> _PASSAGE SHOWN_
_ _ _ _ _ _ _
Count Di Cagliostro, born Giuseppe Balsamo on June 2, 1743, in Palermo, Italy lost his father, a jeweler who went bankrupt and died just a few months before Giuseppe Balsamo was born. Unable to support her son, Giuseppe’s mother sent him to live with an uncle who ensured the young boy would receive an education. Sent to live in a Benedictine monastery it was here Balsamo discovered a natural talent for chemistry, medicine, and spiritual rites. However, he was never satisfied with the basic teachings taught to him and ran away from the monastery to join a gang of ‘vagabonds’ who committed murder and petty crimes. Sent back to live with his uncle, he escaped a prison sentence and began to feign an interest in the occult.

Not having rid himself of his newly acquired criminal mindset, Balsamo became a thief, a charlatan, a pimp, and a gigolo. He met a wealthy goldsmith named Vincenzo Marano and convinced the older man to hand over seventy pieces of silver. In exchange for the money, he would reveal a hidden cache of treasure buried several hundred years previously deep within the bowels of the city. Marano believed Balsamo’s knowledge of the occult and was confident they would be kept safe as they prepared for the expedition to Palermo but Balsamo attacked Marano and left him bleeding as he fled with the silver and began to travel the world.

In 1768 having trodden through Rome he became a secretary to Cardinal Orsini, however, the young Balsamo found the job to be boring and began to lead a double life selling “Magical Egyptian” amulets and engravings. He was introduced to and married Lorenza Feliciani, a young seventeen year-old girl he would know as Seraphina and the couple lived in Rome with her parents until his coarse sexual behaviour toward their daughter contrasted with their deeply religious beliefs and the two young people were asked to leave.
_ _ _ _ _ _ _
> _DIRECTIONS_
1 - Transcribe the part of the passage on Cagliostro starting with "Not having rid" and going on through "travel the world.".
2 - In the passage on Cagliostro, how many pieces of silver did Balsamo convince Vincenzo Marano to hand over?

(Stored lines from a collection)
_ _ _ _ _ _ _
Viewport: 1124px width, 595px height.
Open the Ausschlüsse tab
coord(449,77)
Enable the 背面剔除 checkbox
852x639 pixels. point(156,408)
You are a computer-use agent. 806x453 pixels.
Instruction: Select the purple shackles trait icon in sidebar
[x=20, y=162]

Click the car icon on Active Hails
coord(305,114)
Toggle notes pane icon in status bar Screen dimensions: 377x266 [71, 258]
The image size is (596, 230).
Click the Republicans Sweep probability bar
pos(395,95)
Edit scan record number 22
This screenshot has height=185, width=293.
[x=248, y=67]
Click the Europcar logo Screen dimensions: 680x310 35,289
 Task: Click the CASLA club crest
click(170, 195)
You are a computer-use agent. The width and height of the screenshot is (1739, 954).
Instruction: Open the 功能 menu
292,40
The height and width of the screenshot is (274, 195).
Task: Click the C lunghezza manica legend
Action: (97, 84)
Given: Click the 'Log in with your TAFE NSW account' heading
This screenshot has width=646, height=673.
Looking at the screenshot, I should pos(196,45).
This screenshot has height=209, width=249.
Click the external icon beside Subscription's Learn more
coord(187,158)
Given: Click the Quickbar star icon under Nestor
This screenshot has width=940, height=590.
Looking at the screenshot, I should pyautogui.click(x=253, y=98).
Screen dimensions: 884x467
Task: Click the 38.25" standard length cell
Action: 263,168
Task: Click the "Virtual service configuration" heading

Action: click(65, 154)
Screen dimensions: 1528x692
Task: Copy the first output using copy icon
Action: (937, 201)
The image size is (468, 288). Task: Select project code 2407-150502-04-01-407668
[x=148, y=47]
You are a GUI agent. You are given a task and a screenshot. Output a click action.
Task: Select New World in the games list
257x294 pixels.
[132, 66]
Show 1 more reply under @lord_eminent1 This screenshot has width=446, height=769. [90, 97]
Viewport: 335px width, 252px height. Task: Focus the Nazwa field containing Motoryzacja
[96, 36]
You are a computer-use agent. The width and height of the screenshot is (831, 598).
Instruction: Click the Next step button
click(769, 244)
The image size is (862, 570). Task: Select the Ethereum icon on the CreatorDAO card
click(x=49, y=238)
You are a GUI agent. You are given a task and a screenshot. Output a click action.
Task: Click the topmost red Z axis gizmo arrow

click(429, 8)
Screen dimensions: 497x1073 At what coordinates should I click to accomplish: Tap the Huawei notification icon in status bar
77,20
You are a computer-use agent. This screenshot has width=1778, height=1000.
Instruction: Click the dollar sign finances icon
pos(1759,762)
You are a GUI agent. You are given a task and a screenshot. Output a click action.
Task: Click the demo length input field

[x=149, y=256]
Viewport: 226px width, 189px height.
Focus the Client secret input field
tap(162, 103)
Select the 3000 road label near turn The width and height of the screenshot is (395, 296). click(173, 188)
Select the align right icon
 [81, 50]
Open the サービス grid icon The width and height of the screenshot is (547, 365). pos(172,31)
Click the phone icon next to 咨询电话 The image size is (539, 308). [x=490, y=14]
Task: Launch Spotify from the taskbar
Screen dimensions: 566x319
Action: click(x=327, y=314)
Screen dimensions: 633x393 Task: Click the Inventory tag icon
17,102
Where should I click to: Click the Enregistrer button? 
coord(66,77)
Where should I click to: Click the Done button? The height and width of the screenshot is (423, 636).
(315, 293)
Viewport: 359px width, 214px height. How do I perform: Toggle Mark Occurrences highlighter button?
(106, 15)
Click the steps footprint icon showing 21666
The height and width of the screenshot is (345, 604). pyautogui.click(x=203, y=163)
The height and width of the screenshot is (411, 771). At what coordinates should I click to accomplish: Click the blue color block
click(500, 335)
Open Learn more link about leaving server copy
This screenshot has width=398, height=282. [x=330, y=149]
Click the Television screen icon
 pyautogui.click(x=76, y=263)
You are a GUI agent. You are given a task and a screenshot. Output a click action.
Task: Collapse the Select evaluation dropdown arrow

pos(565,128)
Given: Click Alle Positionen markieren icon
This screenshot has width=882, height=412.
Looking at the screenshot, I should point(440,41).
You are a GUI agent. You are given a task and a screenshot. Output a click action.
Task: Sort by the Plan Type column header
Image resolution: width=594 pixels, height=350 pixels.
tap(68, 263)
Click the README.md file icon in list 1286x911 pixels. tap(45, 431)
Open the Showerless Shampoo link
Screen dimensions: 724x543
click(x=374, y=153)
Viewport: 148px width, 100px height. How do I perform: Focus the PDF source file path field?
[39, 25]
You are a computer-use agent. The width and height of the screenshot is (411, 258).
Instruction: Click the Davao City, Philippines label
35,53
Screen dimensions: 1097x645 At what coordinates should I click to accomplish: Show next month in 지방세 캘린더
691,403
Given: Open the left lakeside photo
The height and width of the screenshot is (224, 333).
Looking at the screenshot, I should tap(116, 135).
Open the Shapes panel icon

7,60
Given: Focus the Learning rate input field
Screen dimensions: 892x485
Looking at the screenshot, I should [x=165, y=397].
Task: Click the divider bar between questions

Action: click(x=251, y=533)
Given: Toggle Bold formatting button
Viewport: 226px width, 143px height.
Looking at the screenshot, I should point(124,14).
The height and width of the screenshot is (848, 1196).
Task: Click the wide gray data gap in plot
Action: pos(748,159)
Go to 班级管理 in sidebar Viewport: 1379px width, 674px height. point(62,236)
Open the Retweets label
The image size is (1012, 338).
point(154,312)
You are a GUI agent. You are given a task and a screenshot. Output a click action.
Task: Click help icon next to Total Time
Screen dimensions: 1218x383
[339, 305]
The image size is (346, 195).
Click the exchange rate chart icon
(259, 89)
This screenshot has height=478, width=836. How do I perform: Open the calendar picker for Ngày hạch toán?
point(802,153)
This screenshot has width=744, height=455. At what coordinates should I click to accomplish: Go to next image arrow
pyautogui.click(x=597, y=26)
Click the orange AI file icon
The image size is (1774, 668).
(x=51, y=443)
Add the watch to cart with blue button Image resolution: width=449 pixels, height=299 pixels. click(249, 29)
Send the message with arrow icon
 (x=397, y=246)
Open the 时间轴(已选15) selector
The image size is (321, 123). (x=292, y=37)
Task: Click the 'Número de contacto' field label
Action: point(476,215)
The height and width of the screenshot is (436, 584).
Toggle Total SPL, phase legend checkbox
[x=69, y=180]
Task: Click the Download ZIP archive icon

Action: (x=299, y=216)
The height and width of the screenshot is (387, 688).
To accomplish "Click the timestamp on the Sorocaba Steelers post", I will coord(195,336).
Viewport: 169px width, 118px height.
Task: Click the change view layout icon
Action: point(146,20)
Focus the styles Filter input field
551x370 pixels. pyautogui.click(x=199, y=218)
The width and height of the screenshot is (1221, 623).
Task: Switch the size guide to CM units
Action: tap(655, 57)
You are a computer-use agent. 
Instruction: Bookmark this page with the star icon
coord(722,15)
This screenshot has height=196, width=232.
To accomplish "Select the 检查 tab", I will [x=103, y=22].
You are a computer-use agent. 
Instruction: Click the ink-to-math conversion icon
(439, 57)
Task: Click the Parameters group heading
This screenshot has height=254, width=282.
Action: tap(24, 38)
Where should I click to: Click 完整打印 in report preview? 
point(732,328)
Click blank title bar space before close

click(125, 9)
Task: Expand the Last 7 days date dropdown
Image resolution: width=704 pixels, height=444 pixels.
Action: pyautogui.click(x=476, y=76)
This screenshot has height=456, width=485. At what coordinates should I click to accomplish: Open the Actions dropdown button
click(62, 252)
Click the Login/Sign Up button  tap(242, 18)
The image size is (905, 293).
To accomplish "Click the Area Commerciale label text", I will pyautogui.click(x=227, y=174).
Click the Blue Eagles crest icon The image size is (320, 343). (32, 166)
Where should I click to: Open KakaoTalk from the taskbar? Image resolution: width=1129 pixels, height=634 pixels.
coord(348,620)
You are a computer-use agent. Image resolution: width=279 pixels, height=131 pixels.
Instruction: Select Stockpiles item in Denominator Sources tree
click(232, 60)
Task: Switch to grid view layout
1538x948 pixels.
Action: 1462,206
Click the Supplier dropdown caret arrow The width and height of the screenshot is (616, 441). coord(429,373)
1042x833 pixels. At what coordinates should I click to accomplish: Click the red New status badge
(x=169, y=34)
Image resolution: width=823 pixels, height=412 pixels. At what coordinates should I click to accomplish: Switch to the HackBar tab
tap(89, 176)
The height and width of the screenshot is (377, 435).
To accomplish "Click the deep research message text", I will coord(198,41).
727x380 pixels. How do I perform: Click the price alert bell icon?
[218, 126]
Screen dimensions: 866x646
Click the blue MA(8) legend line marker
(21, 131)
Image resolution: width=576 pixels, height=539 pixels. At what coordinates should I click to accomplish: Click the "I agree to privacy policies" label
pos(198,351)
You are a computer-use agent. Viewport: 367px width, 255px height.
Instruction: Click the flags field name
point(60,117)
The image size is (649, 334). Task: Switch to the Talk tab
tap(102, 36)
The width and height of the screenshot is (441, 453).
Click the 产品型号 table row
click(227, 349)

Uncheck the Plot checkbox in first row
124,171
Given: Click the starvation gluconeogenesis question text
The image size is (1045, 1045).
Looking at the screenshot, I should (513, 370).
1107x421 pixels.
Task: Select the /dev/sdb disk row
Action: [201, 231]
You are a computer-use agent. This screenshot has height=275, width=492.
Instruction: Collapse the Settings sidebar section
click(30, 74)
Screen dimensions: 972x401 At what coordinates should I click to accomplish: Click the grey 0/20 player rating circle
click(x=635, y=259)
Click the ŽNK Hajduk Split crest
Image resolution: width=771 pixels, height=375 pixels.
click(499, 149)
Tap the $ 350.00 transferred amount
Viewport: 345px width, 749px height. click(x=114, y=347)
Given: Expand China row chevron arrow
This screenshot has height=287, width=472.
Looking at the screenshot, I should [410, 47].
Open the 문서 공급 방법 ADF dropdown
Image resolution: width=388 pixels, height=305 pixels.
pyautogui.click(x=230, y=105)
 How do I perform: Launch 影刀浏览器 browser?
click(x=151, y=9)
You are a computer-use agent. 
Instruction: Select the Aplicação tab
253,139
_ _ _ _ _ _ _
> _TASK RESPONSES_
1 -
Not having rid himself of his newly acquired criminal mindset, Balsamo became a thief, a charlatan, a pimp, and a gigolo. He met a wealthy goldsmith named Vincenzo Marano and convinced the older man to hand over seventy pieces of silver. In exchange for the money, he would reveal a hidden cache of treasure buried several hundred years previously deep within the bowels of the city. Marano believed Balsamo’s knowledge of the occult and was confident they would be kept safe as they prepared for the expedition to Palermo but Balsamo attacked Marano and left him bleeding as he fled with the silver and began to travel the world.

2 - Seventy